そうつぶやきながら、いそいで家に帰ってきた真美は、はち植えを見ておどろきました。今朝まで、あんなに固く冷たい感じのつぼみが、今にも咲きそうになっているのです。真美は、はち植えそっとに顔を近づけました。
ふくらみかけたつぼみの中に、やわらかい光がみえます。
「なにかしら?」 真美がつぼみをのぞきこんだそのとき、まばゆい光がつぼみの中からあふれ出たかと思うと、パアーッと部屋全体に広がったのでした。
「きゃっ!」
思わず目をつむった真美でしたが、しばらくしてソーっと目を開けると、そこには美しいチューリップの花が咲いていました。
「お花…、咲いたわ! 」
真美はおどろきのあまり、そう口にするのがやっとでした。
でもおどろいたのは、それだけではありませんでした。
「こんにちは、はじめまして。真美! 」
どこからともなく、そんな声が聞こえてきたのです。
“え? お花がしゃべった?”
真美は目をパチクリしながら、花の回りを見ましたが、何も見つかりません。
「お口があるのかしら? 」
とそのとき、“うふふ! ”という笑い声が、真美の背中のほうからきこえてきたのです。
振り返った真美は、信じられないものを目にしました。
なんと、羽根の生えたかわいいようせいが机の上に腰を掛け、ほほ笑みながら真美のほうを見ているのです。
「よ、ようせい!?」
真美は、自分の目をうたぐりました。
「そう、僕はようせい。ウイリーっていうんだ。よろしくね! 」
ようせいは、机の上からふわりと浮かびあがり、うれしそうに真美の周りをひらりひらりと飛び回ると、「ああ、良かった! もしかしたら出てこられないかと思った。つぼみの中って、とてもきゅうくつだからね・・・。ね、ちょっと手を出して」といいました。
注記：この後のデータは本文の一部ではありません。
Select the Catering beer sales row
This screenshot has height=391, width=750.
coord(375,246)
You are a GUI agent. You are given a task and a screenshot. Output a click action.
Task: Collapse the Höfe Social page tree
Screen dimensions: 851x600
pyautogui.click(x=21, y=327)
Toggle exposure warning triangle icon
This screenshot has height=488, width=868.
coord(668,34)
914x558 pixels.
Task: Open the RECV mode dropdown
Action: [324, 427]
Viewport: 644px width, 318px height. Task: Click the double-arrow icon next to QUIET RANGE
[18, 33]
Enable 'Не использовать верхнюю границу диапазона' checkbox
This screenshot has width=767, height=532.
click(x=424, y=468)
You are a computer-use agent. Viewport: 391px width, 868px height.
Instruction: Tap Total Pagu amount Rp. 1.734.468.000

おそるおそる出した手の平の上に、ようせいはそっとすわりました。
「ど、どうしてようせいがこんなところにいるの?・・・ どうして急に花が咲いたの?・・・ 」
真美は、ようせいにたずねました。
「あのね、花が咲いたのは、真美が先生に勇気をもってあやまったからだよ! よく聞いてちょうだいね。僕がここに来たのは、真美に悪いところをなおしてもらいたかったからなんだ・・・。真美はね…」
ウイリーは、
暗い顔をすること
ウソをつくこと
など…真美の悪いところを注意するのでした。
でも真美は、ウイリーに注意されてもいやな気がしませんでした。ウイリーは、私のことを思って注意してくれているのだから・・・。いわれてみれば、世の中には、パパのいない子も、ママのいない子も、ふたりともいない子だっている。でも、皆んな頑張って明るく生きている。それを知りながら、悪い子だった自分がはずかしかったのです。